Вяземский бросил быстрый взгляд на арзамасского Сверчка. Но перед ним сидел не Сверчок. Глубокие морщины прорезали лоб и щёки Пушкина, а ясные голубые глаза смотрели откуда-то из неведомой глубины. И всё же за морщинами, за разросшимися баками проницательный взгляд мог рассмотреть всё ещё не ушедшую юность.
— Наше дело — благоговеть перед памятью Карамзина, — строго сказал Вяземский. Для него смерть Карамзина, мужа сводной его сестры, была и личным глубоким горем. — Ты, Сверчок, из деревни обещал прислать извлечения из «Записок»...
— Я сжёг «Записки», опасаясь ареста.
— Жаль!
— Боялся погибнуть да и вину других невольно отяжелить... О Карамзине, однако же, кое-что осталось.

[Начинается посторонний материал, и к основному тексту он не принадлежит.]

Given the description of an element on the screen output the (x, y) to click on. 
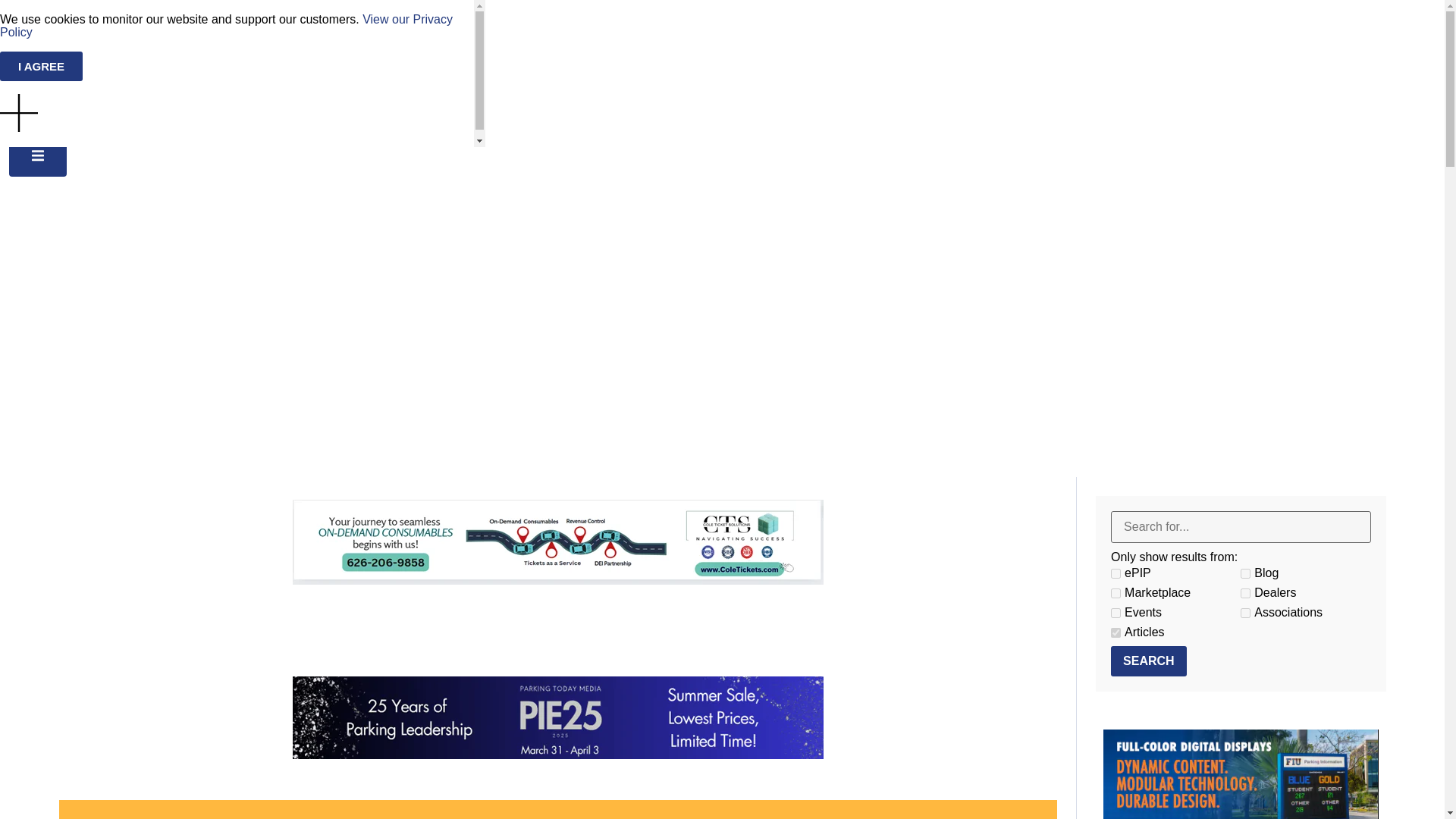
Search (1148, 661)
Associations (1245, 613)
Blog (1245, 573)
Articles (1115, 633)
ePIP (1115, 573)
Search (1148, 661)
Marketplace (1115, 593)
Events (1115, 613)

— Ну так вот. Не правда ли, ты давно желал попробовать себя в прозе? Вот и напиши, как это прилично случаю, взгляд на заслуги Карамзина. Воссоздай характер его — гражданский, авторский, частный.
— Видишь ли... Не знаю... Смогу ли я...
У Вяземского сразу взыграла желчь.
— Однако эпиграммы писать ты мог!
— Помилуй Бог! — Пушкин забегал по комнате. — Какие эпиграммы? — Не мог же он терять всех друзей, остаться в совершенном одиночестве только потому, что разум, чувства, инстинкты, прозрения, которыми его наделила природа, были несколько не те, что у всех остальных... — Что ты говоришь, Асмодей, в чём упрекаешь меня, Вяземский пряник? Да кто более меня понимает, ценит бессмертные заслуга нашего Карамзина! Да не благодаря ли его ясному и светлому изложению событий Смутного времени удалось мне создать трагедию...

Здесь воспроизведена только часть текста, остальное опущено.